• _Work request_
Reproduce the items verbatim, beginning at the line that contains "Locate an element on the screen. The" and continuing through the end of the items. Omit the pictures from your reply.

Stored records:

((

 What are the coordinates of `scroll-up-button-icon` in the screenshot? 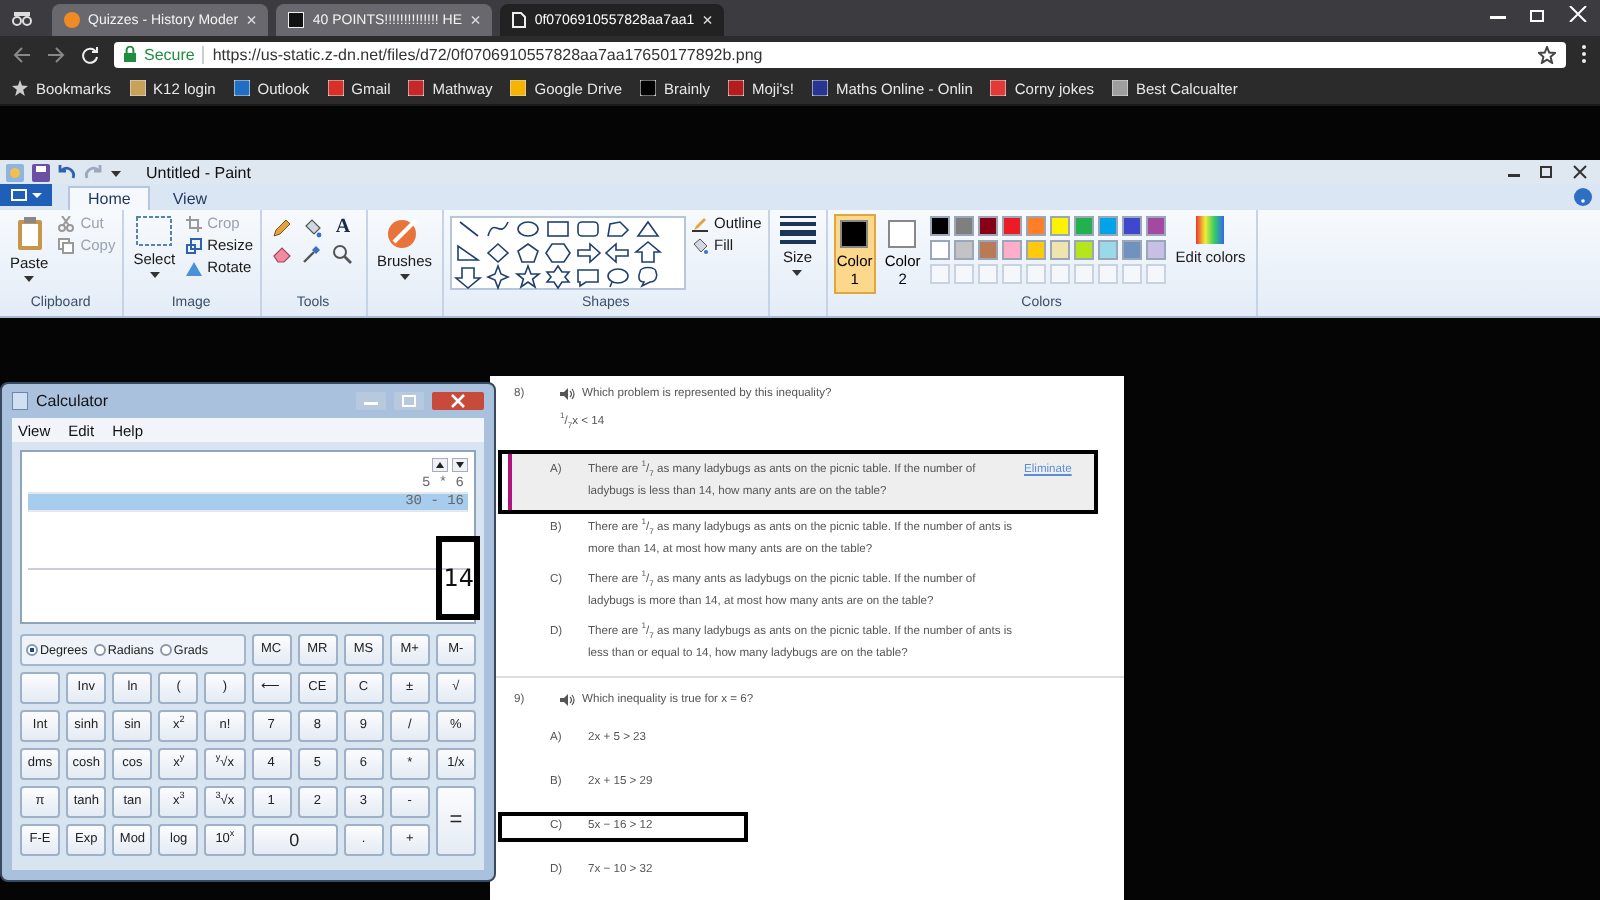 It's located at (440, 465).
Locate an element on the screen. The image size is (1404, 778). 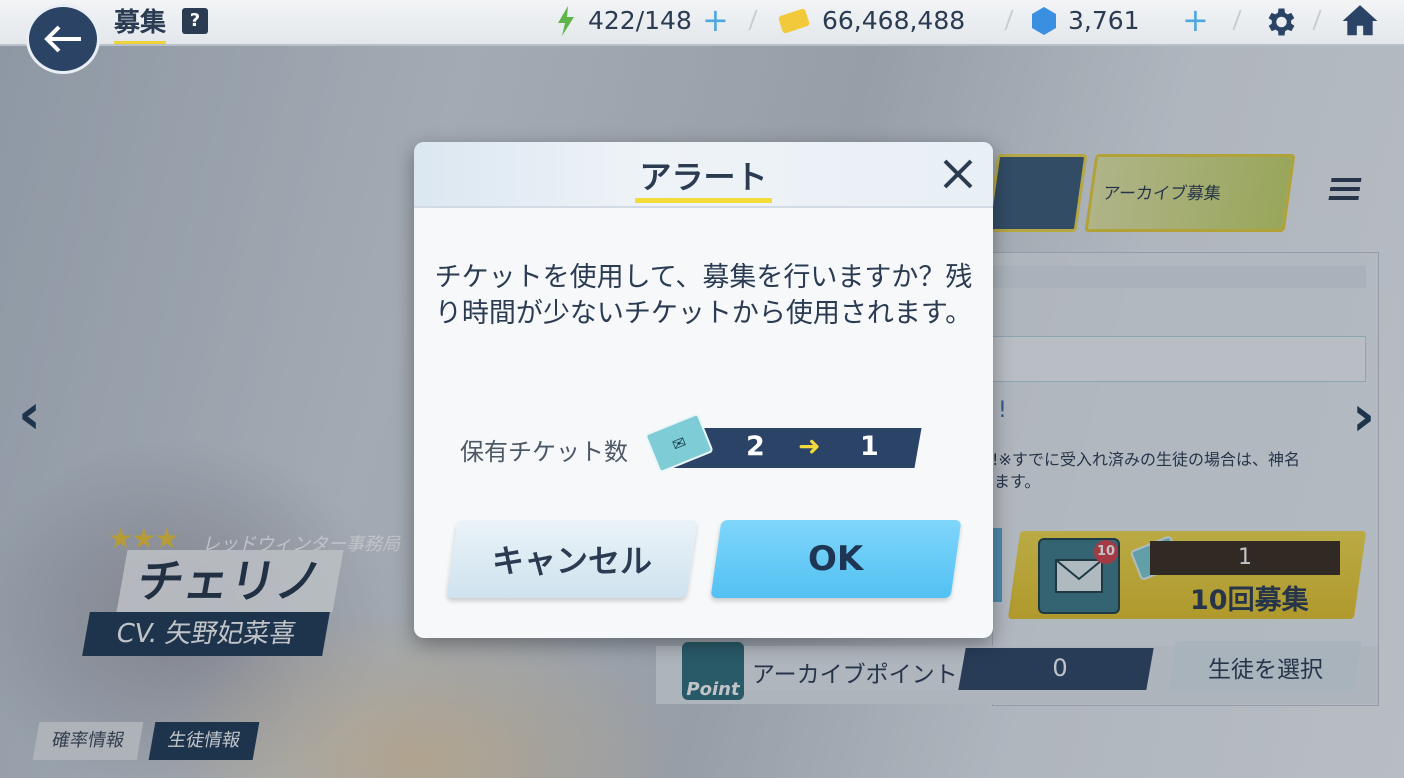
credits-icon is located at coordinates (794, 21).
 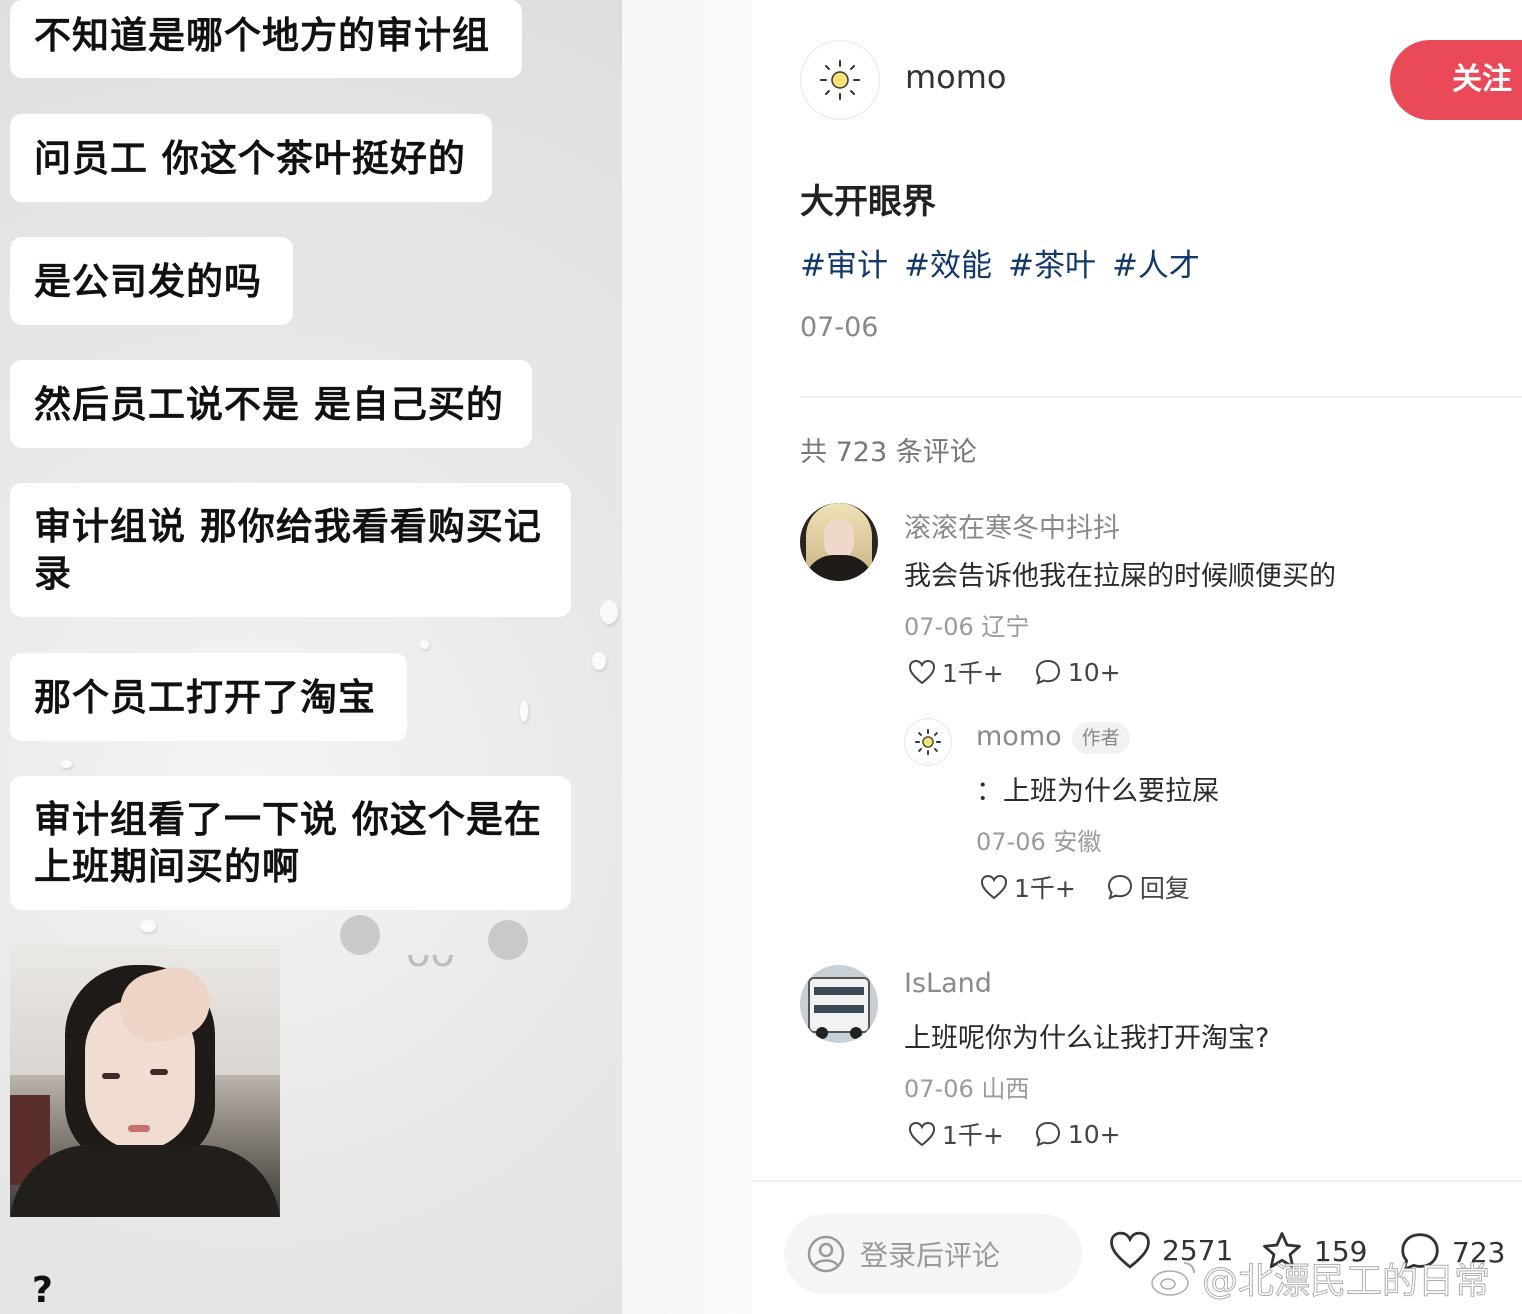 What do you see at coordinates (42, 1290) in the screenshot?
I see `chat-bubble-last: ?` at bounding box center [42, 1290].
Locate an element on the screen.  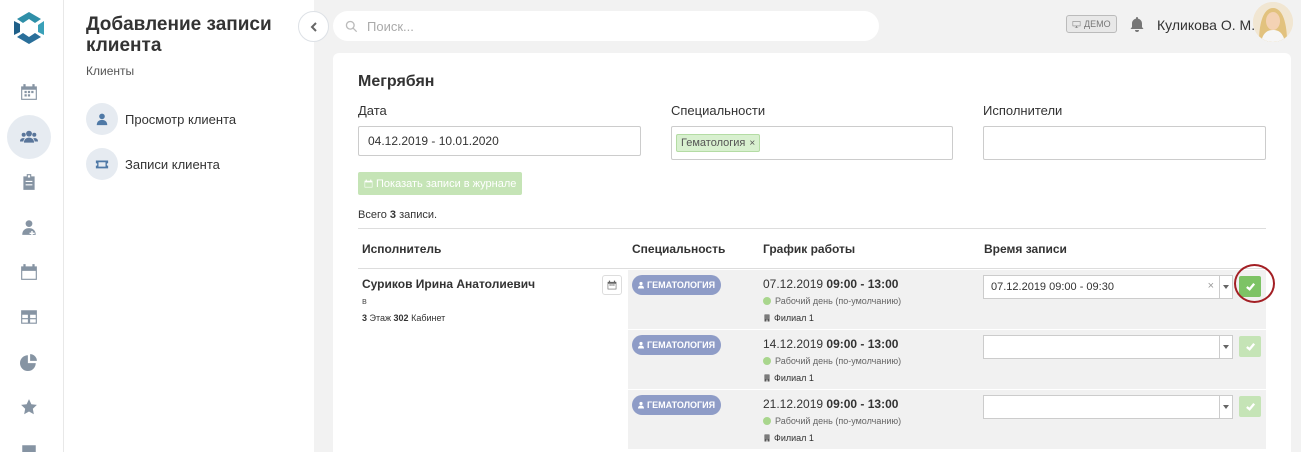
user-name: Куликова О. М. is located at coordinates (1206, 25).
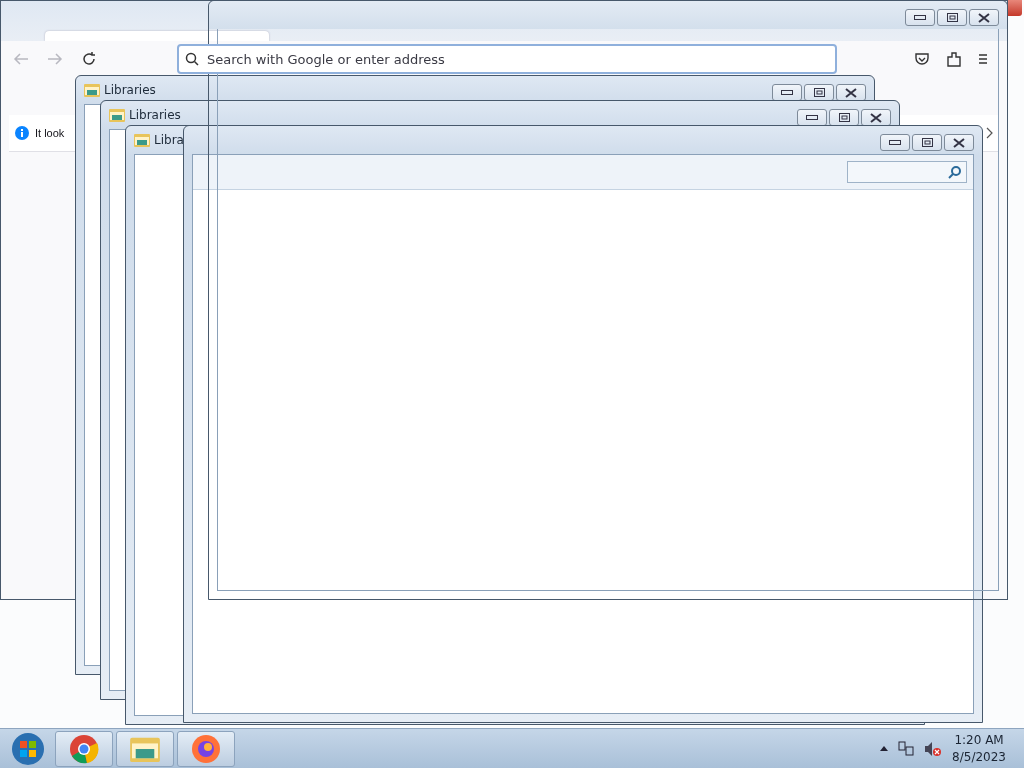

))

• _Output of the exercise_
Locate an element on the screen. The image size is (1404, 778). 
credits-icon is located at coordinates (794, 21).
  What do you see at coordinates (42, 1290) in the screenshot?
I see `chat-bubble-last: ?` at bounding box center [42, 1290].
Locate an element on the screen.  
user-name: Куликова О. М. is located at coordinates (1206, 25).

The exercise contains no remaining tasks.